What I had not realized was how much I missed being part of a Shabbat community. I missed the davenning.  I missed the people. I missed the interaction. The return trip was agony. The next day not much better. After Ottawa was a Shabbat with two b'nei mitzvah. Lots of walking- not good. Loads of friends- great! Then teaching- so good to be back, but oh so sore. Then another working Shabbat and another bat mitzvah. Next week is a working Shabbat, away again, followed by a bat mitzvah in Houston for me and my girl. Who knows what a 5 hour plane ride will do?

Still, I'm happy for all of this. Even as I type this, the pain is increasing. Meds only do so much. But there is perspective. I spent 2 months sleeping on my couch. We needed a new mattress, but, of course, I couldn't help shop for one while laid up. Shopping for a mattress with sciatica is immensely painful, but when I could stand it for a while we made 3 separate trips to look at mattresses. I am finally back in my bed. I still can't put my shoes on, but through all of this, I haven't missed a day of work. If anything, due to projects and the upcoming WZO Congress, I've put in extra hours. I've managed (including those coming up) 3 Shabbatot as a guest speaker, 4 b'nei mitzvah, one train trip, one plane trip, and teaching twice.When people ask me how I am, I say, "a little better everyday." It's mostly true. The path of healing is not a straight one. It sometimes doubles back. But slowly, slowly I am emerging back into the light. My garden is overgrown, and I still can't really drive or put on my own socks, but I can help with the laundry and the cooking. I can't do the shopping, but I can do the menu planning. I can help Jesse with his organization (when he lets me). I can bend over and kiss my children good night. When this resolves, and it will eventually, there is no reason to think it will reoccur.
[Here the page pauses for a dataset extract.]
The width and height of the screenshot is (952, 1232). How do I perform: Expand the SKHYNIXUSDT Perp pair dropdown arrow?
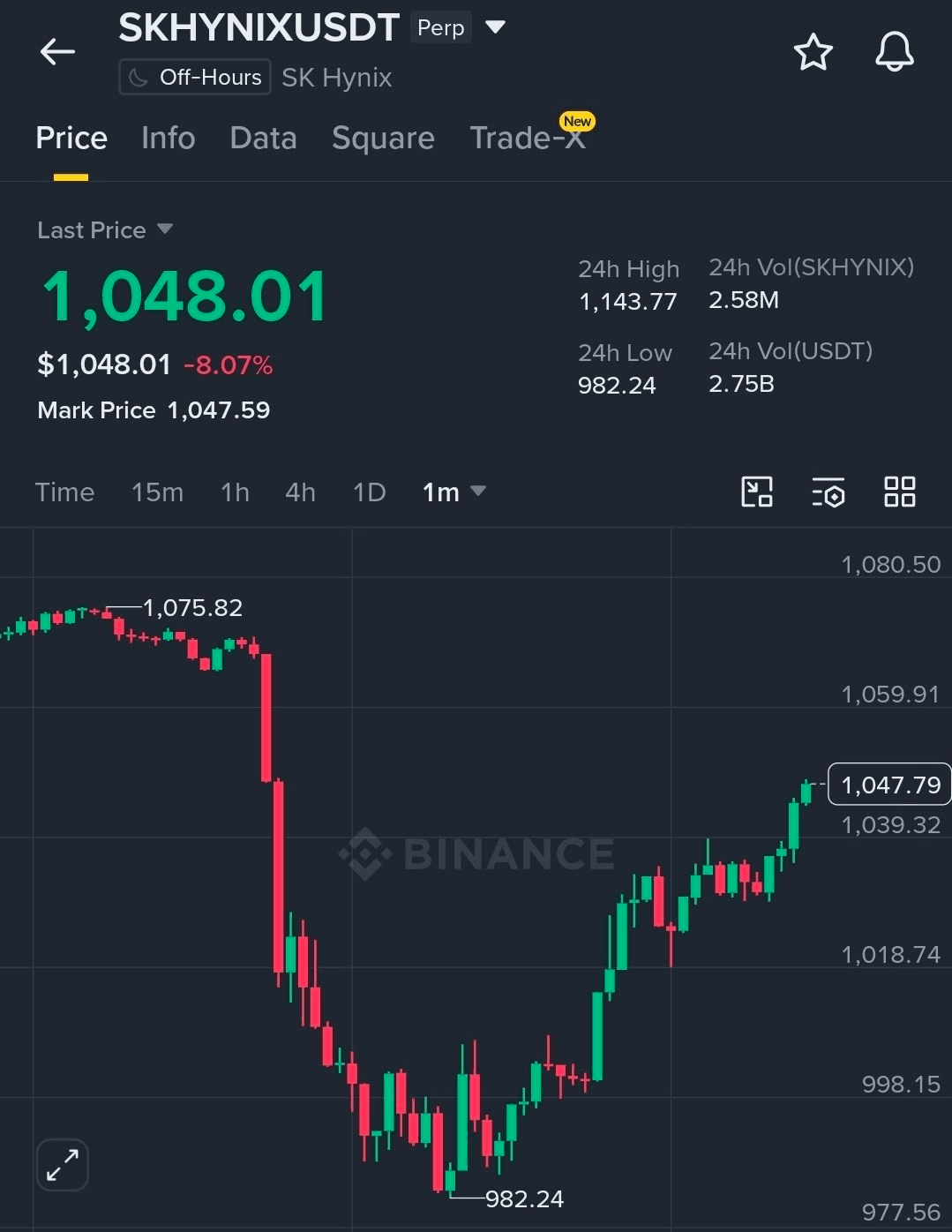(496, 27)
The pain of sciatica is excruciating. It's amazing how many people suffer from it. I have a high tolerance for pain. And so I was amazed at how low I could be brought down by this. Given how common it is, you'd think that the medical world would find better treatments. But no-

  • Rest, not too much. It could make it worse.
  • Don't sit too long.
  • Don't stand too long.
  • No driving.
  • No walking.
  • Tylenol with Codeine
  • That doesn't work- Percoset. (My kids loved watching me on that)
  • Finally, Tylenol with Ibuprofen
  • Then, Tylenol with Naproxen
  • Now add Pregabalin for nerve pain (hopefully to stop taking so much Tylenol)
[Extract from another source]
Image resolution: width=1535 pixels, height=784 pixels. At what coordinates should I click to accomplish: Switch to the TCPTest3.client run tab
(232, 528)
  • Acupuncture (I've become a pin cushion)
  • Laser therapy
  • Ultrasound
  • Traction
  • Electro-stimulation
  • Chiropractic adjustment
  • Massage
  • Magnesium
There's more, but I've begun to lose track. For two months I was a hermit. I went nowhere. I did nothing. I'd pace because sitting or standing was horribly painful. I couldn't sleep in my bed. But it makes you appreciate the little moments. I am happy when I get my own shoes on. I am happy when I sleep through the night. I am happy just to lie next to my husband in my bed. I am happy when I do not spend my day distracted by pain.
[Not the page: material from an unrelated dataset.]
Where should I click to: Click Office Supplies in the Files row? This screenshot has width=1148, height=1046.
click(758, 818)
Soon I will take some time off work for the winter break. With stat holidays we have little time the office is open, and so we're closed the whole two weeks. It is a time for me to just enjoy and heal. No school schedules, no work phone calls, no running here, there, and everywhere. Just time to play, and maybe, just maybe, I'll leave the computer open, and the cats will again be able to sneak back onto my blog.